Botox to lower your eyebrows, maybe forehead implant to get deeper set eyes and lower your supraorbitals although I’ve only seen this once, canthoplasty if you have droopy sleepy lower lids, infraorbital implants to help support your under eyes, fillers below your eyebrows.

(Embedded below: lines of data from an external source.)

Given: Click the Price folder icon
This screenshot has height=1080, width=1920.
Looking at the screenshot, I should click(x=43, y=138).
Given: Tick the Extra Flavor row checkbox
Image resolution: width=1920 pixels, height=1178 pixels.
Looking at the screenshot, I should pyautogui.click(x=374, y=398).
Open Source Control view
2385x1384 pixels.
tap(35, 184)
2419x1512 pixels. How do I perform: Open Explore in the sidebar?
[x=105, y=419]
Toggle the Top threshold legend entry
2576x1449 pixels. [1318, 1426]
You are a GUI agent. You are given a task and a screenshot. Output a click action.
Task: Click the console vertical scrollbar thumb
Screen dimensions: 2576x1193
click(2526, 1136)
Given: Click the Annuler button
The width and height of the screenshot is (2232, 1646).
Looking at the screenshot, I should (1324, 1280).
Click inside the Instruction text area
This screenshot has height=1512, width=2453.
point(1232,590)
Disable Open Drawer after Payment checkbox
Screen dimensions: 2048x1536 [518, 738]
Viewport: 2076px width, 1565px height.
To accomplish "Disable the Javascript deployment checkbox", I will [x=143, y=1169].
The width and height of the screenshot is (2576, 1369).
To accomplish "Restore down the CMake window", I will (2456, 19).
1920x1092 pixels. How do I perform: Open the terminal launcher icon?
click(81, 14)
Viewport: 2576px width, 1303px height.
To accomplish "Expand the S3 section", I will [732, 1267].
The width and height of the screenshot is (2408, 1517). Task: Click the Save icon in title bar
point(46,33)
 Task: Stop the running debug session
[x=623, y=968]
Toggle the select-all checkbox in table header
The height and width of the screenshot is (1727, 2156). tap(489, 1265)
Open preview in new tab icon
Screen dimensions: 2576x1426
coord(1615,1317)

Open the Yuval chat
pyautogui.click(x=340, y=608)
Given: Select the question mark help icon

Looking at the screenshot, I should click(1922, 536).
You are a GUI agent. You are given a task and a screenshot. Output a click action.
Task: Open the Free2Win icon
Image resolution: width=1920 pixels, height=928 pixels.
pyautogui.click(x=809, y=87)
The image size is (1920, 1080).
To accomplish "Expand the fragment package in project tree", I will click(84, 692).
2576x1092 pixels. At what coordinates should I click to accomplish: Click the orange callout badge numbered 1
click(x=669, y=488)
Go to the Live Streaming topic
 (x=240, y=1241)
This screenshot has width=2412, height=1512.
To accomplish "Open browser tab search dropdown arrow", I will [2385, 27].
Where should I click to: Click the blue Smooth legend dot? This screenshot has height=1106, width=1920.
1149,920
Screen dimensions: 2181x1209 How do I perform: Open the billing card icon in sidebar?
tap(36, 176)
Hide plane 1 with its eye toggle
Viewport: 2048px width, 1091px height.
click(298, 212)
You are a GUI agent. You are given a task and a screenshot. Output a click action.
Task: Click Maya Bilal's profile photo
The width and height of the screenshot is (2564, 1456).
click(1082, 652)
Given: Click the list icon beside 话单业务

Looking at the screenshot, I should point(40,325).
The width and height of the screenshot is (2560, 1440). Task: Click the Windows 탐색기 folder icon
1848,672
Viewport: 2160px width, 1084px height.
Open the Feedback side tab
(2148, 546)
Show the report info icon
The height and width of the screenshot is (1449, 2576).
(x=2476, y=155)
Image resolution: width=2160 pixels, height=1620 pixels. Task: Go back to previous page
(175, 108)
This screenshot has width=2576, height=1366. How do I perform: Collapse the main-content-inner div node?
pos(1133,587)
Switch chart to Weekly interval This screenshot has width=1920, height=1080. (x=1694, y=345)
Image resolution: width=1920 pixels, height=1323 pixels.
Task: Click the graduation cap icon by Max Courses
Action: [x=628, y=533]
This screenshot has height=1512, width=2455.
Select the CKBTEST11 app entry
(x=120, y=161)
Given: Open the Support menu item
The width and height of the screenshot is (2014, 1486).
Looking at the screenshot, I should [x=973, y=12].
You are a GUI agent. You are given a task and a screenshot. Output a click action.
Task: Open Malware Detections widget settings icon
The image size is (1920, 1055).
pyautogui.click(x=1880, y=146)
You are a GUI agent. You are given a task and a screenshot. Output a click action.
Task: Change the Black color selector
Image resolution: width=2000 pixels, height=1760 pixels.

Something I’ve thought of is lateral orbital implants to pull your eyes wider, kind of like when you pull your eyes to make Asian eyes


----------



## Michael B. Jordan (Feb 26, 2019)

almond eye surgery


----------



## Kenma (Feb 26, 2019)

Eyelid glue
https://www.amazon.com/Eyetalk-Koji...s=eyelid+glue&qid=1551218642&s=gateway&sr=8-3


----------



## Time Travel (Feb 26, 2019)

Like this


----------



## AntiSocial-Fakecel (Feb 26, 2019)

There is no gym for your eyes.


----------



## Autist (Feb 26, 2019)

Chico doesn't have hunter eyes


----------



## JovanD (Feb 27, 2019)

Be born with hunter eyes
???
profit


----------



## Coping (Feb 27, 2019)

Time Travel said:


> View attachment 24987
> 
> Like this


Slayer ngl mogged by fatman tho


----------



## incubus (Feb 27, 2019)

TRUE_CEL said:


> Hunter eyes are overrated.



cope


Time Travel said:


> View attachment 24987
> 
> Like this



eyelids showing


----------



## TRUE_CEL (Feb 27, 2019)

incubus said:


> cope


Low IQ.


----------



## fobos (Feb 27, 2019)

Just go hunting bro


----------



## Time Travel (Feb 27, 2019)

incubus said:


> cope
> 
> 
> eyelids showing


best i could do


----------



## FatmanO (Feb 27, 2019)

Absi said:


> Too bad you can only do little to improve your eye area, and it's one of the most important features


Right after Jaw


----------



## androidcel (Feb 27, 2019)

FatmanO said:


> Right after Jaw


eye are and jaw are equally very important features


----------



## Deleted member 206 (Feb 27, 2019)

Time Travel said:


> View attachment 24987
> 
> Like this


Tesla IQ


----------



## medialcanthuscel (Mar 1, 2019)

a


----------